_Extracted text:_
2026-01-25 16:17:23 +01:00

16 KiB

Raw Blame History

name, description

name	description
security-review	Use this skill when adding authentication, handling user input, working with secrets, creating API endpoints, or implementing payment/sensitive features. Provides comprehensive security checklist and patterns.

Security Review Skill

Security best practices for Python/FastAPI applications handling sensitive invoice data.

When to Activate

Implementing authentication or authorization
Handling user input or file uploads
Creating new API endpoints
Working with secrets or credentials
Processing sensitive invoice data
Integrating third-party APIs
Database operations with user data

Security Checklist

1. Secrets Management

NEVER Do This

# Hardcoded secrets - CRITICAL VULNERABILITY
api_key = "sk-proj-xxxxx"
db_password = "password123"

ALWAYS Do This

import os
from pydantic_settings import BaseSettings

class Settings(BaseSettings):
    db_password: str
    api_key: str
    model_path: str = "runs/train/invoice_fields/weights/best.pt"

    class Config:
        env_file = ".env"

settings = Settings()

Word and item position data
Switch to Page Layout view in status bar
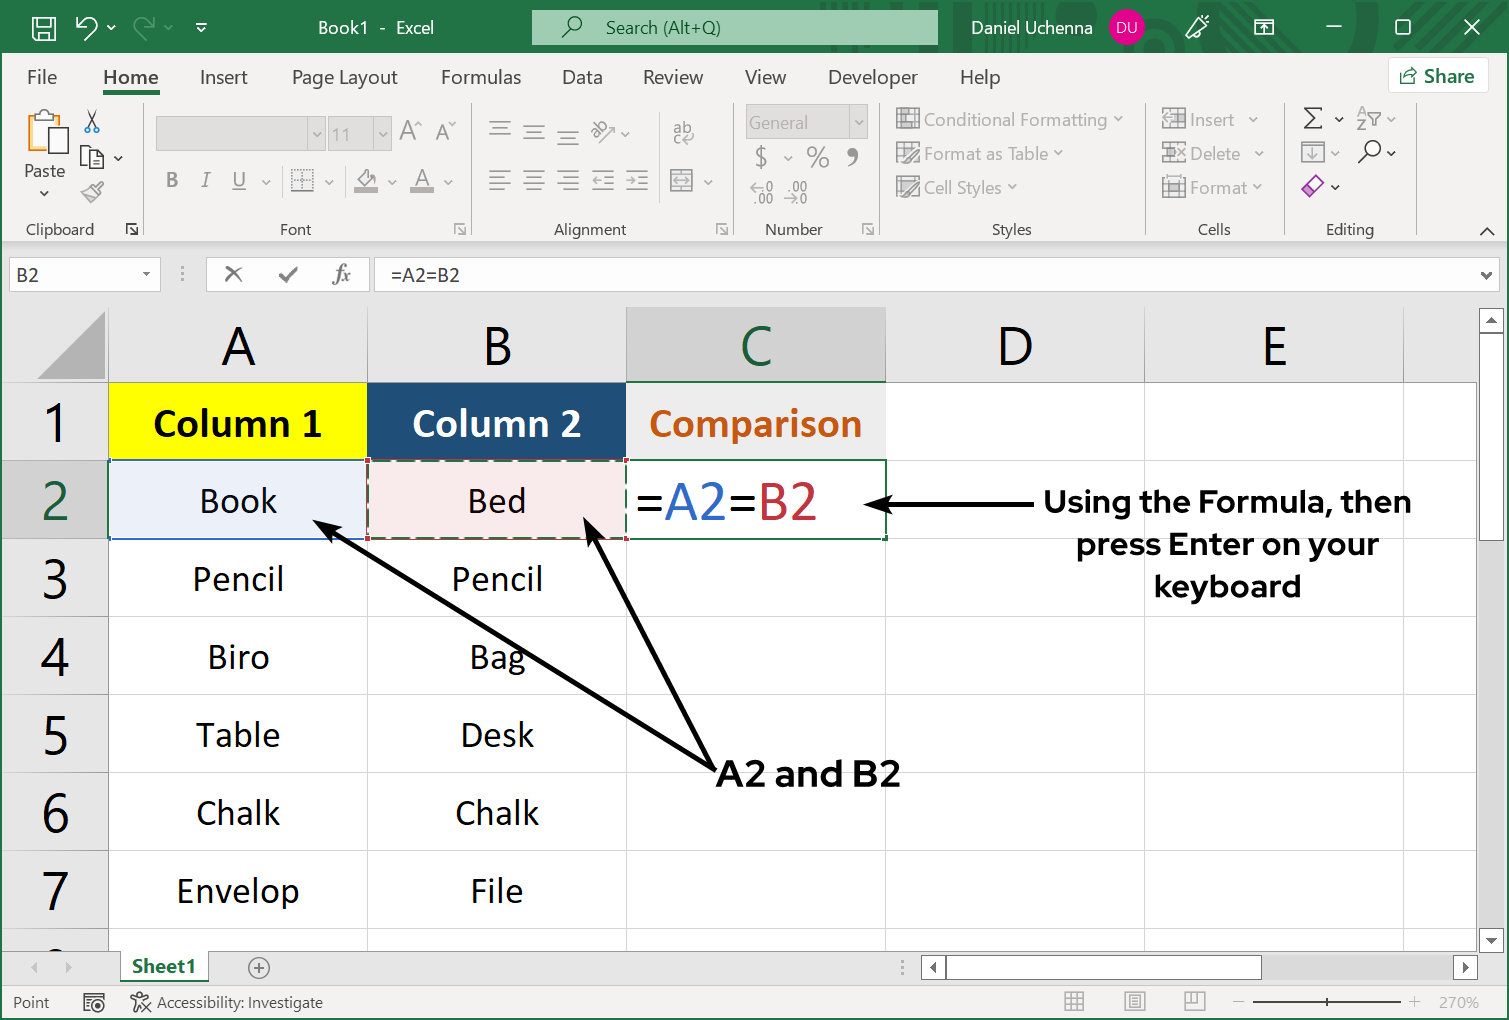Viewport: 1509px width, 1020px height. (1134, 1002)
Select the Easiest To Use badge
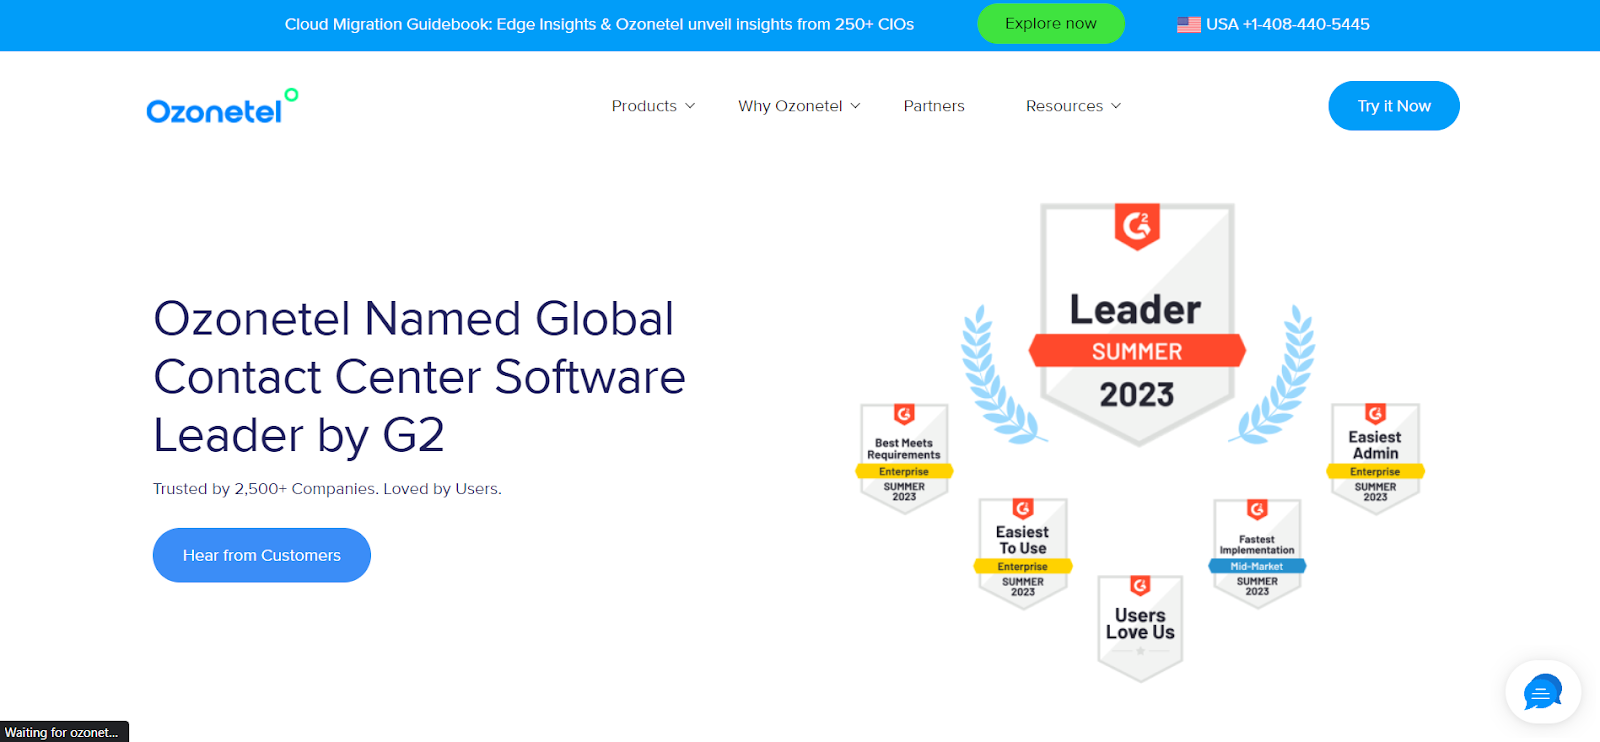 1022,553

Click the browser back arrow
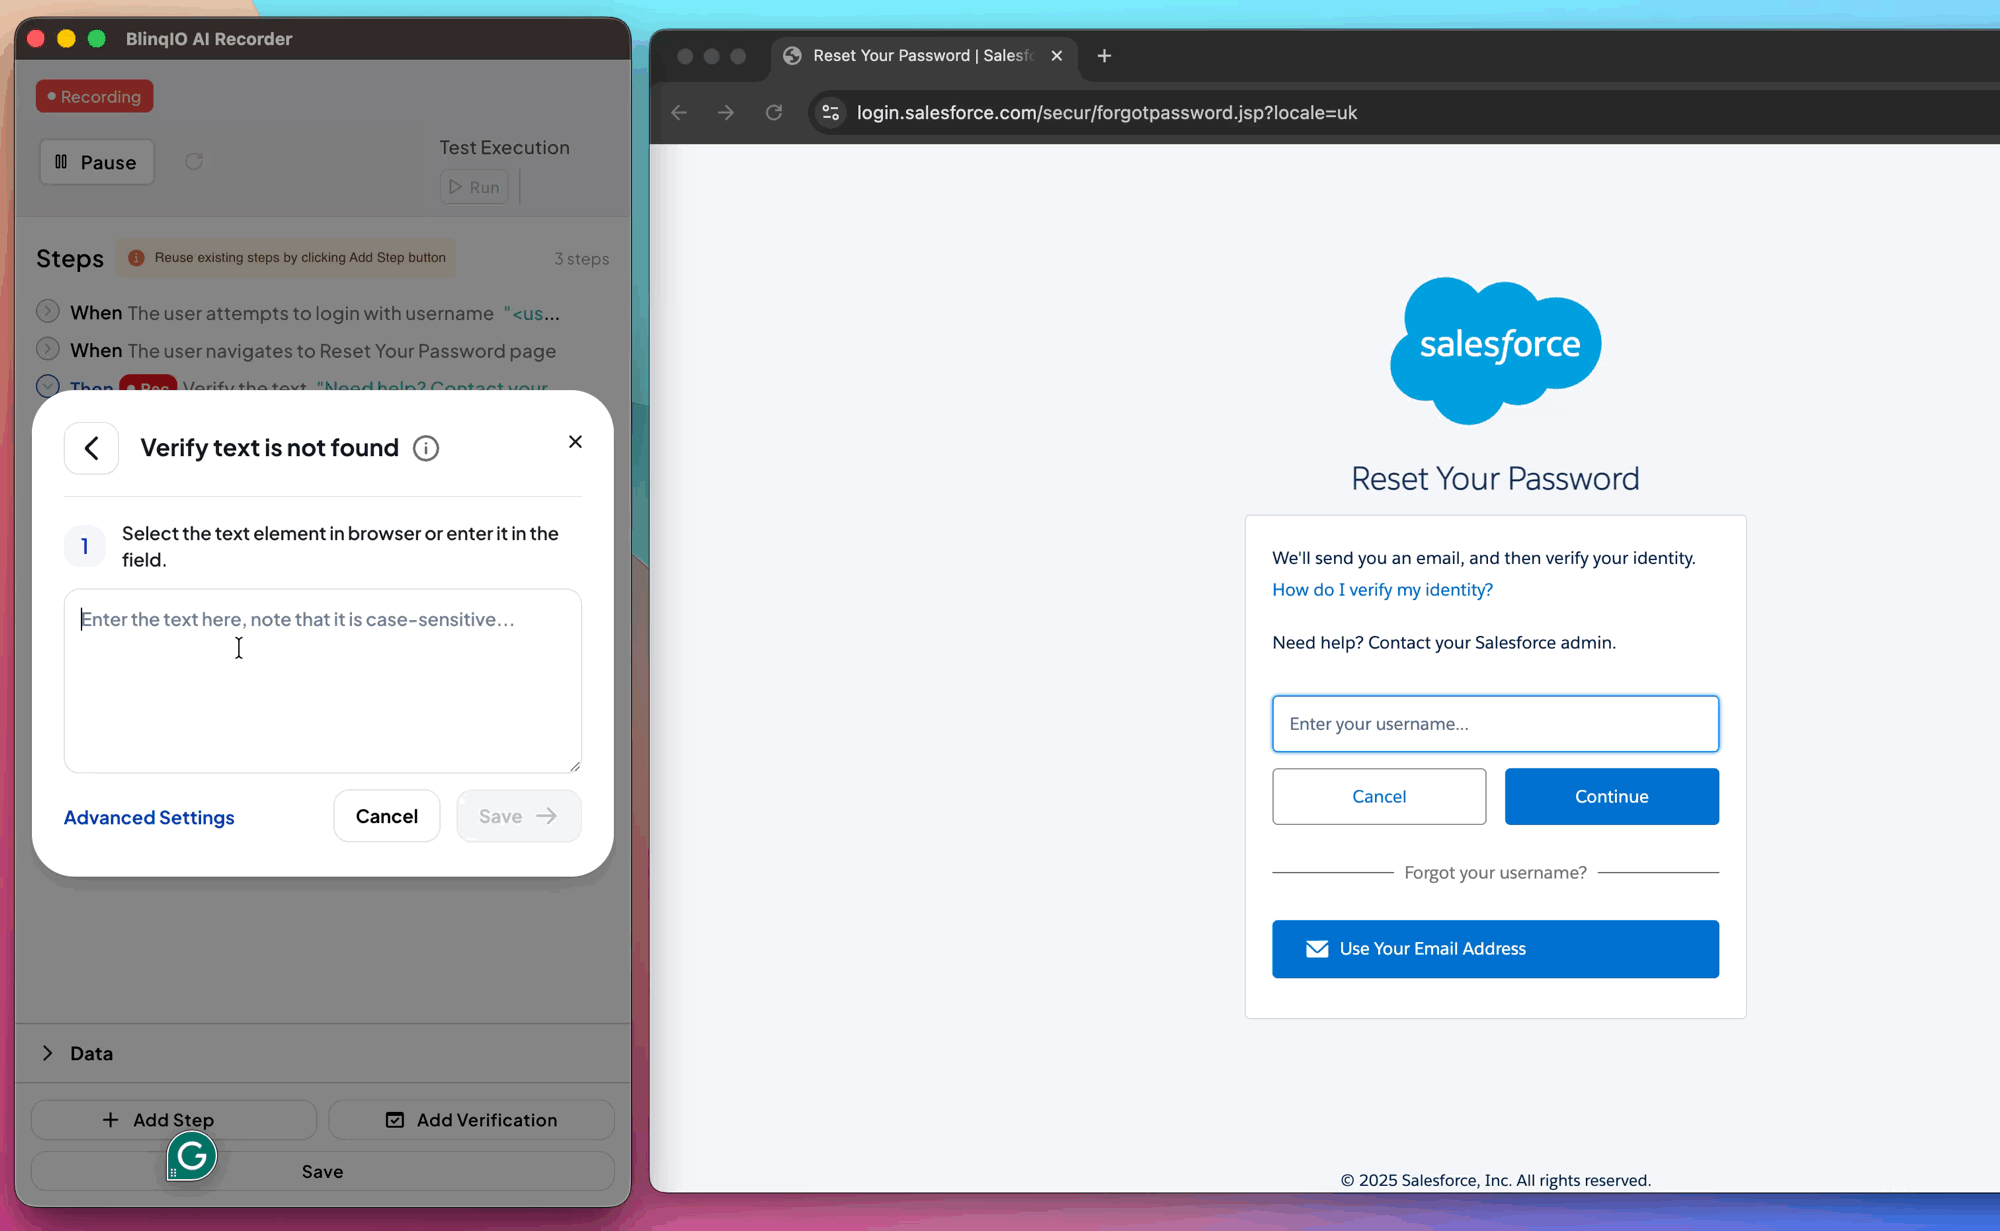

_Exercise set:_
1. In the security review text, reproduce the part starting at "ALWAYS Do This" and ending at "settings = Settings()", substituting "service_key" for "api_key".
2. Translate this sentence from the security review text into Spanish: "Use this skill when adding authentication, handling user input, working with secrets, creating API endpoints, or implementing payment/sensitive features."

_Complete answers:_
1.
ALWAYS Do This

import os
from pydantic_settings import BaseSettings

class Settings(BaseSettings):
    db_password: str
    service_key: str
    model_path: str = "runs/train/invoice_fields/weights/best.pt"

    class Config:
        env_file = ".env"

settings = Settings()

2. Usa esta habilidad al agregar autenticación, manejar la entrada del usuario, trabajar con secretos, crear endpoints de API o implementar funciones de pago/sensibles.